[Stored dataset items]
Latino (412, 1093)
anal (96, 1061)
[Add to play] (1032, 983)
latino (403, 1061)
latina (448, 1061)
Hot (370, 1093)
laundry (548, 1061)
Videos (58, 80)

__Work task__. Each entry above has to be duplicated exactly as it stands.

__Exercise response__.
Latino (412, 1093)
anal (96, 1061)
[Add to play] (1032, 983)
latino (403, 1061)
latina (448, 1061)
Hot (370, 1093)
laundry (548, 1061)
Videos (58, 80)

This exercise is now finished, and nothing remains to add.